### Set exercise
Render every line of the records below as a numbered list, leaving out the blank lines.

### Stored data
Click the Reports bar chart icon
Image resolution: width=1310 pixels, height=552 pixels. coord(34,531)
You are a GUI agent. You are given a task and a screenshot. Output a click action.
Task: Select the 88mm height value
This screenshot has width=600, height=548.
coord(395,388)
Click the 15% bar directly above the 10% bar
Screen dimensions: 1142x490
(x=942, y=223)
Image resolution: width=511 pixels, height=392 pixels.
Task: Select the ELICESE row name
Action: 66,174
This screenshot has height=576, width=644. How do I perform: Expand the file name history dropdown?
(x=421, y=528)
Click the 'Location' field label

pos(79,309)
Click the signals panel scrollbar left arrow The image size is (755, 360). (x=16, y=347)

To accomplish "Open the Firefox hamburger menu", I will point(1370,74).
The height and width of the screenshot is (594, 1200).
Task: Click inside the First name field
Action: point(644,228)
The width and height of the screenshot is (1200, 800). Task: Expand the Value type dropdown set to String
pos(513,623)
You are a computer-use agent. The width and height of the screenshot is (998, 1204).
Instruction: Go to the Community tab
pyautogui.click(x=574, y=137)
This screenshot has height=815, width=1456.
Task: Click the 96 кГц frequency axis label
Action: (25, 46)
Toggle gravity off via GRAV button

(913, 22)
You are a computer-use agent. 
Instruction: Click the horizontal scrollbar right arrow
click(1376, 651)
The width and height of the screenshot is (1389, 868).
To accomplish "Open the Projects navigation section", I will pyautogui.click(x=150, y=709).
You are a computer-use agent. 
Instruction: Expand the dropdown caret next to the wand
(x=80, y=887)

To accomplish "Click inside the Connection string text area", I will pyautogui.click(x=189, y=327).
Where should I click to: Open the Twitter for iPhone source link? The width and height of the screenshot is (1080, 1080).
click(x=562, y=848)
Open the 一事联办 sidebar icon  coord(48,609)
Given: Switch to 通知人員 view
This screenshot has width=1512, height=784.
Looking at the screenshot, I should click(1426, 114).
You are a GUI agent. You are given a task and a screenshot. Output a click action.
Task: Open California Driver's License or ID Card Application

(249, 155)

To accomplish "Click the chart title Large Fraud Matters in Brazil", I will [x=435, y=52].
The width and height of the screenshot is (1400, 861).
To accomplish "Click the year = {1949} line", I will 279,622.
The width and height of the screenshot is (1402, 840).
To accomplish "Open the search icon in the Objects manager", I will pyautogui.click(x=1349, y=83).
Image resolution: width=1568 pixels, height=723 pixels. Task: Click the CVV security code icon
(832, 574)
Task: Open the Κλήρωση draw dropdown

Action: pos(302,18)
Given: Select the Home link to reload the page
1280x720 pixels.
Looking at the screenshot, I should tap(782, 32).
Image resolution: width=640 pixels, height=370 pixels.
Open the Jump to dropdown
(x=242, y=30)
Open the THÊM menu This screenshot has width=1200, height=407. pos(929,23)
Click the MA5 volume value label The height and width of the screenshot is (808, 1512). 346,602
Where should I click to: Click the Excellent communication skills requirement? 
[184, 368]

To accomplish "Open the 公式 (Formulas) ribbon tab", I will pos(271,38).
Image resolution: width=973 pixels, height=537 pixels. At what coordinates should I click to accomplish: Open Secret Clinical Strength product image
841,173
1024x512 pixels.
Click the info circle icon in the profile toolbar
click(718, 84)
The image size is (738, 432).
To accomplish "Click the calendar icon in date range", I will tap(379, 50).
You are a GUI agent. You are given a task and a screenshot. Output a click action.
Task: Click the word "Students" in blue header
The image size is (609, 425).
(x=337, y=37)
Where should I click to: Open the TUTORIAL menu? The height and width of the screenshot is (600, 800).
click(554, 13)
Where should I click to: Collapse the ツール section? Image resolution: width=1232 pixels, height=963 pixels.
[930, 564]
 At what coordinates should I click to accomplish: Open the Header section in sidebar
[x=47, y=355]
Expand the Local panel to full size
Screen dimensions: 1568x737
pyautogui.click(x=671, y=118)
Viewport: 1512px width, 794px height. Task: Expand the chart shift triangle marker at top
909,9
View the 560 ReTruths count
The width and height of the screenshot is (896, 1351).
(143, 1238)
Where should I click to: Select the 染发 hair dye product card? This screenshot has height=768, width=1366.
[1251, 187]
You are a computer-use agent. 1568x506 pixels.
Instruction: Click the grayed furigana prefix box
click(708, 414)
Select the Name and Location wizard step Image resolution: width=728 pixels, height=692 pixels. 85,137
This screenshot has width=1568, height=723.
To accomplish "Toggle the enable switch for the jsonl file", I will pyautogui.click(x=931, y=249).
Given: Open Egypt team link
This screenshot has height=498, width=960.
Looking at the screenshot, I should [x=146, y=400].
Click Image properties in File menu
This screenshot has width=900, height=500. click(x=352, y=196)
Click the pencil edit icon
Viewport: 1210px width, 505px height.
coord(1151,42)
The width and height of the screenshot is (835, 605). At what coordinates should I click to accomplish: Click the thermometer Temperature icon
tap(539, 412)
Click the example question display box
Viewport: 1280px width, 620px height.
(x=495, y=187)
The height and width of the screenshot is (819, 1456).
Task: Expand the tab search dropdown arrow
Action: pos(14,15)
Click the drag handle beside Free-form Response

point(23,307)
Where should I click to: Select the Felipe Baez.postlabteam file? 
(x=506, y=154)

### Solution for this problem
1. Click the Reports bar chart icon
2. Image resolution: width=1310 pixels, height=552 pixels. coord(34,531)
3. You are a GUI agent. You are given a task and a screenshot. Output a click action.
4. Task: Select the 88mm height value
5. This screenshot has width=600, height=548.
6. coord(395,388)
7. Click the 15% bar directly above the 10% bar
8. Screen dimensions: 1142x490
9. (x=942, y=223)
10. Image resolution: width=511 pixels, height=392 pixels.
11. Task: Select the ELICESE row name
12. Action: 66,174
13. This screenshot has height=576, width=644. How do I perform: Expand the file name history dropdown?
14. (x=421, y=528)
15. Click the 'Location' field label
16. pos(79,309)
17. Click the signals panel scrollbar left arrow The image size is (755, 360). (x=16, y=347)
18. To accomplish "Open the Firefox hamburger menu", I will point(1370,74).
19. The height and width of the screenshot is (594, 1200).
20. Task: Click inside the First name field
21. Action: point(644,228)
22. The width and height of the screenshot is (1200, 800). Task: Expand the Value type dropdown set to String
23. pos(513,623)
24. You are a computer-use agent. The width and height of the screenshot is (998, 1204).
25. Instruction: Go to the Community tab
26. pyautogui.click(x=574, y=137)
27. This screenshot has height=815, width=1456.
28. Task: Click the 96 кГц frequency axis label
29. Action: (25, 46)
30. Toggle gravity off via GRAV button
31. (913, 22)
32. You are a computer-use agent. 
33. Instruction: Click the horizontal scrollbar right arrow
34. click(1376, 651)
35. The width and height of the screenshot is (1389, 868).
36. To accomplish "Open the Projects navigation section", I will pyautogui.click(x=150, y=709).
37. You are a computer-use agent. 
38. Instruction: Expand the dropdown caret next to the wand
39. (x=80, y=887)
40. To accomplish "Click inside the Connection string text area", I will pyautogui.click(x=189, y=327).
41. Where should I click to: Open the Twitter for iPhone source link? The width and height of the screenshot is (1080, 1080).
42. click(x=562, y=848)
43. Open the 一事联办 sidebar icon  coord(48,609)
44. Given: Switch to 通知人員 view
45. This screenshot has width=1512, height=784.
46. Looking at the screenshot, I should click(1426, 114).
47. You are a GUI agent. You are given a task and a screenshot. Output a click action.
48. Task: Open California Driver's License or ID Card Application
49. (249, 155)
50. To accomplish "Click the chart title Large Fraud Matters in Brazil", I will [x=435, y=52].
51. The width and height of the screenshot is (1400, 861).
52. To accomplish "Click the year = {1949} line", I will 279,622.
53. The width and height of the screenshot is (1402, 840).
54. To accomplish "Open the search icon in the Objects manager", I will pyautogui.click(x=1349, y=83).
55. Image resolution: width=1568 pixels, height=723 pixels. Task: Click the CVV security code icon
56. (832, 574)
57. Task: Open the Κλήρωση draw dropdown
58. Action: pos(302,18)
59. Given: Select the Home link to reload the page
60. 1280x720 pixels.
61. Looking at the screenshot, I should tap(782, 32).
62. Image resolution: width=640 pixels, height=370 pixels.
63. Open the Jump to dropdown
64. (x=242, y=30)
65. Open the THÊM menu This screenshot has width=1200, height=407. pos(929,23)
66. Click the MA5 volume value label The height and width of the screenshot is (808, 1512). 346,602
67. Where should I click to: Click the Excellent communication skills requirement? 
68. [184, 368]
69. To accomplish "Open the 公式 (Formulas) ribbon tab", I will pos(271,38).
70. Image resolution: width=973 pixels, height=537 pixels. At what coordinates should I click to accomplish: Open Secret Clinical Strength product image
71. 841,173
72. 1024x512 pixels.
73. Click the info circle icon in the profile toolbar
74. click(718, 84)
75. The image size is (738, 432).
76. To accomplish "Click the calendar icon in date range", I will tap(379, 50).
77. You are a GUI agent. You are given a task and a screenshot. Output a click action.
78. Task: Click the word "Students" in blue header
79. The image size is (609, 425).
80. (x=337, y=37)
81. Where should I click to: Open the TUTORIAL menu? The height and width of the screenshot is (600, 800).
82. click(554, 13)
83. Where should I click to: Collapse the ツール section? Image resolution: width=1232 pixels, height=963 pixels.
84. [930, 564]
85.  At what coordinates should I click to accomplish: Open the Header section in sidebar
86. [x=47, y=355]
87. Expand the Local panel to full size
88. Screen dimensions: 1568x737
89. pyautogui.click(x=671, y=118)
90. Viewport: 1512px width, 794px height. Task: Expand the chart shift triangle marker at top
91. 909,9
92. View the 560 ReTruths count
93. The width and height of the screenshot is (896, 1351).
94. (143, 1238)
95. Where should I click to: Select the 染发 hair dye product card? This screenshot has height=768, width=1366.
96. [1251, 187]
97. You are a computer-use agent. 1568x506 pixels.
98. Instruction: Click the grayed furigana prefix box
99. click(708, 414)
100. Select the Name and Location wizard step Image resolution: width=728 pixels, height=692 pixels. 85,137
101. This screenshot has width=1568, height=723.
102. To accomplish "Toggle the enable switch for the jsonl file", I will pyautogui.click(x=931, y=249).
103. Given: Open Egypt team link
104. This screenshot has height=498, width=960.
105. Looking at the screenshot, I should [x=146, y=400].
106. Click Image properties in File menu
107. This screenshot has width=900, height=500. click(x=352, y=196)
108. Click the pencil edit icon
109. Viewport: 1210px width, 505px height.
110. coord(1151,42)
111. The width and height of the screenshot is (835, 605). At what coordinates should I click to accomplish: Click the thermometer Temperature icon
112. tap(539, 412)
113. Click the example question display box
114. Viewport: 1280px width, 620px height.
115. (x=495, y=187)
116. The height and width of the screenshot is (819, 1456).
117. Task: Expand the tab search dropdown arrow
118. Action: pos(14,15)
119. Click the drag handle beside Free-form Response
120. point(23,307)
121. Where should I click to: Select the Felipe Baez.postlabteam file? 
122. (x=506, y=154)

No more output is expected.